After several weeks of reading, going to the range and spending almost $175 on rentals, range time and ammo I think I have decided on the H&K 45C. 
I went to 2 different ranges and rented 3 different guns. Targets are shown for each. I think I was less accurate with the Springfield 9mm than the 45's in general which is kinda weird and i think I was a little more accurate with the Springfield XD45 over the HK. The HK was a standard USP 45 not the newer compact 45 with the different grip and the green Luminova sights on it. I like the feel of the new HK45 over the USP version, the grip just seems better to me. 
I will have to wait another 31 days before I do paperwork for it because when I was at the range last week i decided on a cheap to shoot all the time gun to improve technique (grip, stance, trigger control etc etc.) I bought myself a Sig Mosquito and will pick it up friday after work. Feels much more like a real gun in the hand than the Walther p22. I can shoot 200+ rounds without breaking the bank account on 45 acp ammo. 
Let me know what you think of my target sessions. There are 2 different targets for the HK usp45, one for the SAXD 9mm compact and one for the SAXD 45.


----------



## rfair (Feb 9, 2009)

At what distance were you shooting?


----------



## DevilsJohnson (Oct 21, 2007)

rfair said:


> At what distance were you shooting?


+1 Like to know where you were at compared to the targets.brokenimage


----------



## Yellojacket (Jan 27, 2009)

this was right about 30 feet. 50 rounds for each of the 4 targets.


----------



## rfair (Feb 9, 2009)

Your doing well!!!


----------



## amourandcris (Mar 8, 2009)

Can I have your Mosquito when you get your H&K 45C?

Ok that was dumb.

Anyway I think the H&K 45C is a really great handgun. I shot one a couple weeks ago and I felt very comfortable with it. Congrats on that one, if you decide to go for it.


----------



## johnr (Jun 13, 2008)

I like my mosquito. the trigger is a little strong for the DA, and bit small for my fat finger. I do like the safties and decocker. Mine came with a little rubber thing that allows you to dryfire.

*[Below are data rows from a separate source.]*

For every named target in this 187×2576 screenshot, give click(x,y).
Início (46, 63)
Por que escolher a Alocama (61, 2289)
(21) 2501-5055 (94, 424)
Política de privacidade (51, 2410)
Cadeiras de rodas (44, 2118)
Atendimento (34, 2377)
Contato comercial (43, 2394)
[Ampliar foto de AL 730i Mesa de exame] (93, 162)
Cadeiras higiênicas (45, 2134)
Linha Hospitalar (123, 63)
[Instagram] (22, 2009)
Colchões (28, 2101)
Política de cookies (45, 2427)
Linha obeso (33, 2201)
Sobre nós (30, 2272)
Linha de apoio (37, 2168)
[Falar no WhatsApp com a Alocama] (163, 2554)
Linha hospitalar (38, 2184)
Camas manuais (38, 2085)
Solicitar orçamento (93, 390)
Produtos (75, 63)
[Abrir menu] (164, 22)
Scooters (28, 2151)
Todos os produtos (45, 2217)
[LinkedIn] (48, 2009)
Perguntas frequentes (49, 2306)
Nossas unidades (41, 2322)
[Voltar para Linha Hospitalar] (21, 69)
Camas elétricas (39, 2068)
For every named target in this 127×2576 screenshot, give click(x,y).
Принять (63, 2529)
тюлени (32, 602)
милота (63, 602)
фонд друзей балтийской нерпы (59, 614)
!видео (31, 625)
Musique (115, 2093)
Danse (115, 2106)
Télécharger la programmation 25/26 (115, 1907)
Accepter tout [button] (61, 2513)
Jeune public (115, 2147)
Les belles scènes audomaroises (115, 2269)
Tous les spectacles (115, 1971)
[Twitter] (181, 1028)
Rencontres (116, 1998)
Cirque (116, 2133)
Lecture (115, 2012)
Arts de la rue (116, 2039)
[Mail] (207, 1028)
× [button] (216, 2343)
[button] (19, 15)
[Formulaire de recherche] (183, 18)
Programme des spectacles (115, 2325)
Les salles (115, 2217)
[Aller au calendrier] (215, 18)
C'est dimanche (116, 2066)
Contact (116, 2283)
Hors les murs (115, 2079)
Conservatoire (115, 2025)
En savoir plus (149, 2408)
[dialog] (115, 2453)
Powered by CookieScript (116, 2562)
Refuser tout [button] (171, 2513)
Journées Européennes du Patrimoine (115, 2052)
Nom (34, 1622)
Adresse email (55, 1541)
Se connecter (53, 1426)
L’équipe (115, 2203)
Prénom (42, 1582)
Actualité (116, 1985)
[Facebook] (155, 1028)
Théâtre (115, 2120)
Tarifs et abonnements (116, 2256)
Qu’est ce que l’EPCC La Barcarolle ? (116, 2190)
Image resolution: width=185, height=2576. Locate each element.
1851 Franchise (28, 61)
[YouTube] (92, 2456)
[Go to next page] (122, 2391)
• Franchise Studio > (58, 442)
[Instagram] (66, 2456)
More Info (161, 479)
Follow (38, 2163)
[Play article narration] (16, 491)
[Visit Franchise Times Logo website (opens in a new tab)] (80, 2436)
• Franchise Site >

It is nowhere as accurate as my FNP 9, or let me rephrase that, I am not as accurate with the Mosquito as I am with the 9.  

I am getting close to getting enough rounds that I should be able to start feeding it the cheaper 22lr without issues. CCI mini mags are $8/hundred. I can get 9 for about 9/box of 50. that is not too much price difference.

Buy an extra mag if you can find one, it gives you a little more continuity at the range.

YMMV
John


----------



## BigNic (Feb 17, 2009)

Good shooting.


----------



## buck32 (May 26, 2008)

Congrats on your decision. 

Pics will be required after you buy your new friend.


----------



## Yellojacket (Jan 27, 2009)

Here's a couple pics of the new Sig. Will take it to the range sometime this coming week. I picked up an extra mag for it as well for $40. It's a shame this doesn't come with one extra mag included oh well.


----------